Sterling Bay is also amending its plan to allow car travel along its planned Concord/Wisconsin pedestrian bridge over the river, Hamilton added, opening five “viable routes” across the river, she added.

In an interview Tuesday, Hopkins said he has also asked Sterling Bay to explore opening up its planned Armitage Avenue pedestrian bridge to allow auto traffic.

During public meetings hosted by Sterling Bay in July and November, neighbors bemoaned the stadium proposal’s potential to clog surrounding roadways with thousands of fans and concertgoers, and many demanded the Chicago Park District commission a new park along the east bank of the river.

Hopkins said in an interview Tuesday rejecting the stadium was “one of the easiest decisions” he’s made on Lincoln Yards, adding that public opposition to the sports venue has only grown since Sterling Bay unveiled it last summer.

“People were envisioning 20,000 people arriving and leaving every day, and thinking about the massive traffic jams that would bring,” Hopkins told The Real Deal. “Anyone who goes to live near Wrigley Field comes to expect that, but this would be imposing something brand new on a neighborhood that wasn’t prepared to accept it.”

Sterling Bay had intended the stadium, which was planned for the south half of the project site along the Chicago River, to host a United Soccer League expansion team that would be owned by Chicago Cubs Chairman Tom Ricketts.

Hopkins also said he rejected Sterling Bay’s Live Nation deal in response to objections aired by the Chicago Independent Venue League, a coalition of bar and nightclub owners that formed in November to oppose the deal.

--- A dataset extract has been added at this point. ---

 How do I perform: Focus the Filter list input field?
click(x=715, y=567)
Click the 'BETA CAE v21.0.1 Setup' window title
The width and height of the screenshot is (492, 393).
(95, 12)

Sterling Bay principals announced during the November meeting they would reduce the heights of their tallest buildings, a tweak Hopkins called “a step in the right direction.” But the buildings need to be further scaled down in order to pass muster, he said Tuesday.

The alderman also said he has not yet decided whether he will move to delay the creation of a 168-acre tax increment financing to fund infrastructure projects around the site, as the venue owners and other community groups have demanded. The next public hearing on the proposal is scheduled for next month.

But Hopkins did write in his statement that city transportation officials will expedite their plan to overhaul the intersection of Damen, Elston and Fullerton avenues near the Lincoln Yards area, suggesting that the city should be able to use the controversial public financing mechanism to see the project through. Hopkins wrote the intersection overhaul “is projected to mirror the remarkable success” of two other similar projects that were “paid for with TIF allocations.”

“Both those congestion relief projects are universally embraced today, and no one complained that TIF money was applied to them,” Hopkins said. “The same situation applies here — I don’t see how anyone can object to public dollars being spent on a public good.”

This story has been updated to include Sterling Bay’s statement and an interview with Hopkins.